*DO THIS*:
Edit the items from the line containing "Screen dimensions: 1024x461" through the line containing "Action: coord(216,132)", both included: replace "icon" with "symbol" and leave everything else unchanged.

*DATA PROVIDED*:
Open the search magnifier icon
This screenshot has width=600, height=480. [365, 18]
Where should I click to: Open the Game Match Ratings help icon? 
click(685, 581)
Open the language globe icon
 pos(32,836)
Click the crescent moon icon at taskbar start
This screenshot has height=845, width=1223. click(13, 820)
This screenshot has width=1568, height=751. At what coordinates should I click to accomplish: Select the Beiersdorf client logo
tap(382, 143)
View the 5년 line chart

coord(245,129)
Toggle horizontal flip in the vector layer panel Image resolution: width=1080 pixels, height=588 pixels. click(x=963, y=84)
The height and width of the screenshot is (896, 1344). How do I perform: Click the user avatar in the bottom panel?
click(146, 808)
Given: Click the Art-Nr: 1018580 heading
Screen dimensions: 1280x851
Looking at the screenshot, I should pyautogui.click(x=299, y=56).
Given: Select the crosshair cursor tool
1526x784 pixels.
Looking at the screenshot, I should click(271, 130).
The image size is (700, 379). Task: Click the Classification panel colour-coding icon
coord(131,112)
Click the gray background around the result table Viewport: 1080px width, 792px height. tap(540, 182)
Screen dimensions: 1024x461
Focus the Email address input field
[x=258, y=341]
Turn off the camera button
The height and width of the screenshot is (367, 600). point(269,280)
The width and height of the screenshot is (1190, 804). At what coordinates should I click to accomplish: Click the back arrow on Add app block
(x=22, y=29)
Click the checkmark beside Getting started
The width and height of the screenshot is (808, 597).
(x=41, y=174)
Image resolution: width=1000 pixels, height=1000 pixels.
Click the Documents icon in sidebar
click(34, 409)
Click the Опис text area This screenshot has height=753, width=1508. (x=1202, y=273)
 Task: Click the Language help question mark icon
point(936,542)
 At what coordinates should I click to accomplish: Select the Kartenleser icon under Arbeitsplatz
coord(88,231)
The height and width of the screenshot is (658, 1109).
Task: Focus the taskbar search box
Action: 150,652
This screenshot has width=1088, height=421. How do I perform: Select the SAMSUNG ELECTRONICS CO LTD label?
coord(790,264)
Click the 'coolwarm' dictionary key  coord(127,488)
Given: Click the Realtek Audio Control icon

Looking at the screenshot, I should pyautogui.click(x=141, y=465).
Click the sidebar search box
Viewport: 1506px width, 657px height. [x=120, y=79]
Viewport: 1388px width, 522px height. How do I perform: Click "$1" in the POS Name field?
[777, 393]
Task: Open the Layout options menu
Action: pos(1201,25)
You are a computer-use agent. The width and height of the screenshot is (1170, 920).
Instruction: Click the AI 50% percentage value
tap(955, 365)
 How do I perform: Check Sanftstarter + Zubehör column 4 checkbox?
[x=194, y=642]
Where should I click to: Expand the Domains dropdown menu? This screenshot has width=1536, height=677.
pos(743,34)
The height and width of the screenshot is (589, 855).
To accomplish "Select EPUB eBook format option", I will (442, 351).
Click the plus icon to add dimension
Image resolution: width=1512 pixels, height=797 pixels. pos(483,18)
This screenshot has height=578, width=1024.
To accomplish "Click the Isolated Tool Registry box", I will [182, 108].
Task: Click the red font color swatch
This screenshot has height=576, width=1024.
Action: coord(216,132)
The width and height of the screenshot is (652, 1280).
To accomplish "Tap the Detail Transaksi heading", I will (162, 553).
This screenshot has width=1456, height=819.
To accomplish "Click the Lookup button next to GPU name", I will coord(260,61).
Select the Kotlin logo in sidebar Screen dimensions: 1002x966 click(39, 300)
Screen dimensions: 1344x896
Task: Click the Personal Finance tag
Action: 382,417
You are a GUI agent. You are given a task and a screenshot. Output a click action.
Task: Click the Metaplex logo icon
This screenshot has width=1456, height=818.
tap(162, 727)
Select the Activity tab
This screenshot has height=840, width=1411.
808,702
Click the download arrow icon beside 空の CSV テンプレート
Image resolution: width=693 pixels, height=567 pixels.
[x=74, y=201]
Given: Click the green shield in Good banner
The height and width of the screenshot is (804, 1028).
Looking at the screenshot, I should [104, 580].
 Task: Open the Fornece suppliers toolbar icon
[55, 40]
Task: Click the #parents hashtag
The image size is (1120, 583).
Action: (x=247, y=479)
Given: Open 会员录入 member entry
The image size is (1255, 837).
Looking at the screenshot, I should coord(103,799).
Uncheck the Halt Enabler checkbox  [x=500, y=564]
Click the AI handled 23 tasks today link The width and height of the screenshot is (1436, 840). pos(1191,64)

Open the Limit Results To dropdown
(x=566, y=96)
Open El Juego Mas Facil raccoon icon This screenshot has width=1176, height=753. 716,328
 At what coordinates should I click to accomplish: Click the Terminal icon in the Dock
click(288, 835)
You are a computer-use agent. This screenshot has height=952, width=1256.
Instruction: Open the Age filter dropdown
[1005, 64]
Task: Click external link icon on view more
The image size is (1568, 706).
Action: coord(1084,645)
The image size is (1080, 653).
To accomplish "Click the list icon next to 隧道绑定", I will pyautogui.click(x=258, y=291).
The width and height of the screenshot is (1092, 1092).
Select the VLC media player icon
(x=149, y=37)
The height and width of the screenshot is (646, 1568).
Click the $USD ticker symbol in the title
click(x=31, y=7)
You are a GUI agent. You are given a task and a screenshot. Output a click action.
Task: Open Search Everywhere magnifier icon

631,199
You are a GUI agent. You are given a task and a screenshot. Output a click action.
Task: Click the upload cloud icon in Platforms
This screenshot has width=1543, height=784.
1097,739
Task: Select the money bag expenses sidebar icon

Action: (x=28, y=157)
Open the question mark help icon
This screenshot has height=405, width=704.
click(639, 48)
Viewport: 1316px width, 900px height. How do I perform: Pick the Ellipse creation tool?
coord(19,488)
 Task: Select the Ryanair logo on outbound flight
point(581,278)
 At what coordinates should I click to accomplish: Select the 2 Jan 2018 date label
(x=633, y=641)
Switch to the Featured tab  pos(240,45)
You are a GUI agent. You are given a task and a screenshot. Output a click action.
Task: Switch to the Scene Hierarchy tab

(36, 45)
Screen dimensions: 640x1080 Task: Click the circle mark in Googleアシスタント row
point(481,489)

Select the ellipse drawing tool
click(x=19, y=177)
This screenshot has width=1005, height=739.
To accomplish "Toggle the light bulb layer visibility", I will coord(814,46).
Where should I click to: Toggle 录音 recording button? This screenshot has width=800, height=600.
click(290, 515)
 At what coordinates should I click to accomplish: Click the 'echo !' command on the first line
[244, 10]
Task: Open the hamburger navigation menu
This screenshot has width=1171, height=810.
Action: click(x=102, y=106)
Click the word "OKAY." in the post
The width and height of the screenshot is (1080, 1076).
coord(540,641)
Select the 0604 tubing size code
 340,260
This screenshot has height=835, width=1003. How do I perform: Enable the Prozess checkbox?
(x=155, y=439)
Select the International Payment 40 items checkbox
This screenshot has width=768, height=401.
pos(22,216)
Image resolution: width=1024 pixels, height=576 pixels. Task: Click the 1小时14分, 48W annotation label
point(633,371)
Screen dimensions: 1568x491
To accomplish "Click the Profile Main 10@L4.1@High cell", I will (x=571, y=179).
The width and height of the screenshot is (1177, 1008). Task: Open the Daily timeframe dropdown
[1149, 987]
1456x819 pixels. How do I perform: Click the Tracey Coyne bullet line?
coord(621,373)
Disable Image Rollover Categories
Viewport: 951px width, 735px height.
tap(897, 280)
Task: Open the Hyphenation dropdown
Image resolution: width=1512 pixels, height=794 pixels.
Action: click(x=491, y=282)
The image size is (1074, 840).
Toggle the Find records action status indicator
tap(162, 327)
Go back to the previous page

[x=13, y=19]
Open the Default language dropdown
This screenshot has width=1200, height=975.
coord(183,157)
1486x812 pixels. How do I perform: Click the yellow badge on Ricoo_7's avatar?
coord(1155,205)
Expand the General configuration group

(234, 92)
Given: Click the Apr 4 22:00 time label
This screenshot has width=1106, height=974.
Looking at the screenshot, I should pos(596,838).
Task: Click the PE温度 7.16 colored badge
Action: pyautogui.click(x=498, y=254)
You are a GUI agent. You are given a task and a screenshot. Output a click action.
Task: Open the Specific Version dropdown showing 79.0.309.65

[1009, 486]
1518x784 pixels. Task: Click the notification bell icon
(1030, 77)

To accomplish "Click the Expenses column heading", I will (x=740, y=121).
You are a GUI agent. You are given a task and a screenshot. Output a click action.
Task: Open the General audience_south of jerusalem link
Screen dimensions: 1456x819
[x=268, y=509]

*RESPONSE TO THIS EXERCISE*:
Screen dimensions: 1024x461
Focus the Email address input field
[x=258, y=341]
Turn off the camera button
The height and width of the screenshot is (367, 600). point(269,280)
The width and height of the screenshot is (1190, 804). At what coordinates should I click to accomplish: Click the back arrow on Add app block
(x=22, y=29)
Click the checkmark beside Getting started
The width and height of the screenshot is (808, 597).
(x=41, y=174)
Image resolution: width=1000 pixels, height=1000 pixels.
Click the Documents symbol in sidebar
click(34, 409)
Click the Опис text area This screenshot has height=753, width=1508. (x=1202, y=273)
 Task: Click the Language help question mark symbol
point(936,542)
 At what coordinates should I click to accomplish: Select the Kartenleser symbol under Arbeitsplatz
coord(88,231)
The height and width of the screenshot is (658, 1109).
Task: Focus the taskbar search box
Action: 150,652
This screenshot has width=1088, height=421. How do I perform: Select the SAMSUNG ELECTRONICS CO LTD label?
coord(790,264)
Click the 'coolwarm' dictionary key  coord(127,488)
Given: Click the Realtek Audio Control symbol

Looking at the screenshot, I should pyautogui.click(x=141, y=465).
Click the sidebar search box
Viewport: 1506px width, 657px height. [x=120, y=79]
Viewport: 1388px width, 522px height. How do I perform: Click "$1" in the POS Name field?
[777, 393]
Task: Open the Layout options menu
Action: pos(1201,25)
You are a computer-use agent. The width and height of the screenshot is (1170, 920).
Instruction: Click the AI 50% percentage value
tap(955, 365)
 How do I perform: Check Sanftstarter + Zubehör column 4 checkbox?
[x=194, y=642]
Where should I click to: Expand the Domains dropdown menu? This screenshot has width=1536, height=677.
pos(743,34)
The height and width of the screenshot is (589, 855).
To accomplish "Select EPUB eBook format option", I will (442, 351).
Click the plus symbol to add dimension
Image resolution: width=1512 pixels, height=797 pixels. pos(483,18)
This screenshot has height=578, width=1024.
To accomplish "Click the Isolated Tool Registry box", I will [182, 108].
Task: Click the red font color swatch
This screenshot has height=576, width=1024.
Action: coord(216,132)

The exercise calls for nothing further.